From time to time you might require to reboot your AWS instances. Maye you applied some patches or for whatever reason. Rebooting an AWS instance can be done in several ways: You can of course do that directly from the AWS console. You can use the AWS command line utilities as well. If you want to schedule a reboot you can either do that using CloudWatch or you can use SSM Maintenance Windows for that. In this post we will only look at CloudWatch and System Manager as these two can be used to schedule the reboot easily using AWS native utilities. You could, of course, do that as well by using cron and the AWS command line utilities but this is not the scope of this post.

For CloudWatch the procedure for rebooting instances is the following: Create a new rule:

Go for “Schedule” and give a cron expression. In this case it means: 16-July-2019 at 07:45. Select the “EC2 RebootInstances API call” and provide the instance IDs you want to have rebooted. There is one limitation: You can only add up to five targets. If you need more then you have to use System Manager as described later in this post. You should pre-create an IAM role with sufficient permissions which you can use for this as otherwise a new one will be created each time.

Finally give a name and a description, that’s it:


Once time reaches your cron expression target the instance(s) will reboot.

The other solution for scheduling stuff against many instances is to use AWS SSM. It requires a bit more preparation work but in the end this is the solution we decided to go for as more instances can be scheduled with one maintenance window (up to 50) and you could combine several tasks, e.g. executing something before doing the reboot and do something else after the reboot.
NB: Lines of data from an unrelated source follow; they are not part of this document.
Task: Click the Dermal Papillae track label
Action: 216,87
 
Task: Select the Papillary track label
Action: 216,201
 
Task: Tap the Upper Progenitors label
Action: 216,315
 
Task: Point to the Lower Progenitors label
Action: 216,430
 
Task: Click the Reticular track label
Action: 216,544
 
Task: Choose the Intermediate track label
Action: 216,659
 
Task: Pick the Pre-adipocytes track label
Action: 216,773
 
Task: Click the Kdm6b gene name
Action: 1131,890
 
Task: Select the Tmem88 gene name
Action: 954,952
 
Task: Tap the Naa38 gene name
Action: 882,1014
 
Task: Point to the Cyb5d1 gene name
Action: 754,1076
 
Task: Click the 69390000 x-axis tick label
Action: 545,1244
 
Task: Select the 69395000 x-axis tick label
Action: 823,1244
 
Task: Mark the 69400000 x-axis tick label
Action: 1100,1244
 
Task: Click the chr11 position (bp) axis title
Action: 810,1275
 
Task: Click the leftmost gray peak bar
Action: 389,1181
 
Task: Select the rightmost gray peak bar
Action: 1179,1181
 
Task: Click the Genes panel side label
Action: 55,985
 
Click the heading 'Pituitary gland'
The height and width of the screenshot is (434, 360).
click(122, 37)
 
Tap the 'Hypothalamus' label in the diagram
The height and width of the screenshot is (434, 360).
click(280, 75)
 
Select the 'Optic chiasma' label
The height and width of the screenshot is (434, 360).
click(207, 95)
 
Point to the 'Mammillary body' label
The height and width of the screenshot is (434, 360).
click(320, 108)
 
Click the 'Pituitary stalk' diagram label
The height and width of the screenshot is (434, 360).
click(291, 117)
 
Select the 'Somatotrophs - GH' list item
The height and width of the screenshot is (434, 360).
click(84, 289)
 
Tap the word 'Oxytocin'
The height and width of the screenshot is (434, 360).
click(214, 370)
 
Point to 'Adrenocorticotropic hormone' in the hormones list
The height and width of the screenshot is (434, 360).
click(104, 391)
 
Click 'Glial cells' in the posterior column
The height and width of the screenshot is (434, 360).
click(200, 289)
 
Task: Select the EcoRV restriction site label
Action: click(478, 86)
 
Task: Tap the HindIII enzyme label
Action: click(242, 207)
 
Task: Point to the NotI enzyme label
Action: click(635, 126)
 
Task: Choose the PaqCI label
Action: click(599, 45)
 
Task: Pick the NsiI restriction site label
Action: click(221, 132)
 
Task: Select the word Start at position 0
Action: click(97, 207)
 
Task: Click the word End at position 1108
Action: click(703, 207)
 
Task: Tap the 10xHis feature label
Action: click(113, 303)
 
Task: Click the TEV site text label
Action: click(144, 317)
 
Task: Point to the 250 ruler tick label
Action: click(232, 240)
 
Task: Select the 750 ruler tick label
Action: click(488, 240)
The first step is to create a new maintenance window:

Of course it needs a name and an optional description:

Again, in this example, we use a cron expression for the scheduling (some as above in the CloudWatch example). Be aware that this is UTC time:

Once the maintenance window is created we need to attach a task to it. Until now we only specified a time to run something but we did not specify what to run. Attaching a task can be done in the task section of the maintenance window:

In this case we go for an “Automation task”. Name and description are not required:

The important part is the document to run, in our case it is “AWS-RestartEC2Instance”:

Choose the instances you want to run the document against:

And finally specify the concurrency and error count and again, an IAM role with sufficient permissions to perform the actions defined in the document:

Last, but not least, specify a pseudo parameter called “{TARGET_ID}” which will tell AWS SSM to run that against all the instances you selected in the upper part of the screen:

That’s it. Your instances will be rebooted at the time you specified in the cron expression. All fine and easy and you never have to worry about scheduled instance reboots. Just adjust the cron expression and maybe the list of instances and you are done for the next scheduled reboot. Really? We did it like that against 100 instances and we got a real surprise. What happened? Not many, but a few instances have been rebooted hard and one of them even needed to be restored afterwards. Why that? This never happened in the tests we did before. When an instance does not reboot within 4 minutes AWS performs a hard reboot. This can lead to corruption as stated here. When you have busy instances at the time of the reboot this is not what you want. On Windows you get something like this:

You can easily reproduce that by putting a Windows system under heavy load with a cpu stress test and then schedule a reboot as described above.

In the background the automation document calls aws:changeInstanceState and that comes with a force parameter:

… and here we have it again: Risk of corruption. When you take a closer look at the automation document that stops an EC2 instance you can see that as well:

So what is the conclusion of all this? It is not to blame AWS for anything, all is documented and works as documented. Testing in a test environment does not necessarily mean it works on production as well. Even if it is documented you might not expect it because your tests went fine and you missed that part of the documentation where the behavior is explained. AWS System Manager still is a great tool for automating tasks but you really need to understand what happens before implementing it in production. And finally: Working on public clouds make many things easier but others harder to understand and troubleshoot.